── Records for this exercise ──

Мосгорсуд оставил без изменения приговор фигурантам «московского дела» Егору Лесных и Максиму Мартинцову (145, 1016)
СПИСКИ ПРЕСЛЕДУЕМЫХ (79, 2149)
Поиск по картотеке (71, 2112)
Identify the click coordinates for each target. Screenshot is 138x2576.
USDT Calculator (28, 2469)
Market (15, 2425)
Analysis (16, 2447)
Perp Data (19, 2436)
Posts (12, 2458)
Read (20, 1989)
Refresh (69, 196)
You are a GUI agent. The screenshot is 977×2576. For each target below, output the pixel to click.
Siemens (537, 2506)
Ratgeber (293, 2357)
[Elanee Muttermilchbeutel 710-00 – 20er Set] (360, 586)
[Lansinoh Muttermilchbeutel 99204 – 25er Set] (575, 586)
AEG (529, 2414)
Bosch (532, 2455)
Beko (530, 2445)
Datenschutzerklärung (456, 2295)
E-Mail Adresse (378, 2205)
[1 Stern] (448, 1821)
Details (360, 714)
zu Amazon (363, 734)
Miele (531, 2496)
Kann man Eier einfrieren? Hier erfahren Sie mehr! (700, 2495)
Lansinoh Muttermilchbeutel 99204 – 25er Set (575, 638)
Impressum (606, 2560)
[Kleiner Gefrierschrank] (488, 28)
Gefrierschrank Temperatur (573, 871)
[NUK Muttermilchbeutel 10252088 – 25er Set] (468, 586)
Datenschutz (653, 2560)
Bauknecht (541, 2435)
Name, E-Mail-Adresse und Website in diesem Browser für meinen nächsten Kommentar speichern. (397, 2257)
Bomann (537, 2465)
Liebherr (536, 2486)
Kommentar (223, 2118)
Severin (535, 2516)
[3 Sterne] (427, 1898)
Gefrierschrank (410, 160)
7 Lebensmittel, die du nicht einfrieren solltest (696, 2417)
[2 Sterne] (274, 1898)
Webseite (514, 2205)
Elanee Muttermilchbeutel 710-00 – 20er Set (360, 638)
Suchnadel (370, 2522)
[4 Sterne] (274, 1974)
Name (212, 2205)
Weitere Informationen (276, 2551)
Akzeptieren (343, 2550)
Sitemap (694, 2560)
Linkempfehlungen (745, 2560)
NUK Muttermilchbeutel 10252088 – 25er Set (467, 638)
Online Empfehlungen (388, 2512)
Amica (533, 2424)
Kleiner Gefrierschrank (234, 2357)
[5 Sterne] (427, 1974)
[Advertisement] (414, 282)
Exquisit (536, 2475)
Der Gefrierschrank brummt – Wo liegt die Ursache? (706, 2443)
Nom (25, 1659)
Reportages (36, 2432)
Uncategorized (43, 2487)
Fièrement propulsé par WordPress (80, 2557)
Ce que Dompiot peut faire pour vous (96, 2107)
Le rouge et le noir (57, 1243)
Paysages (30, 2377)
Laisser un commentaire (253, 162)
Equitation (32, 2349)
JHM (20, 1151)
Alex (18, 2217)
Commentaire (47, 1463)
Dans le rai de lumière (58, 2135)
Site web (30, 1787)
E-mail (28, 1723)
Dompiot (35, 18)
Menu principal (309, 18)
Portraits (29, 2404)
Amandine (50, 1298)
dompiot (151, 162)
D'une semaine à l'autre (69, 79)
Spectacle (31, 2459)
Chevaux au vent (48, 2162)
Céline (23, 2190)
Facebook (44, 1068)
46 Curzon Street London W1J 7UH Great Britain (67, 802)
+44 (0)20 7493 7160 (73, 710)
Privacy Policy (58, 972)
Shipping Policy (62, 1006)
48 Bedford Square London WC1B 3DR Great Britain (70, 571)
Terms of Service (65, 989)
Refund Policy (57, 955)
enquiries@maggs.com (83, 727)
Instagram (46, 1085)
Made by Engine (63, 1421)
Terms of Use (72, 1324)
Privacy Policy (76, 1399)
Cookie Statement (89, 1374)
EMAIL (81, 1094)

───

→ **Task brief**: Copy out each line of the material that holds the word "Adresse".

→ **Result of the task**:
E-Mail Adresse (378, 2205)
Name, E-Mail-Adresse und Website in diesem Browser für meinen nächsten Kommentar speichern. (397, 2257)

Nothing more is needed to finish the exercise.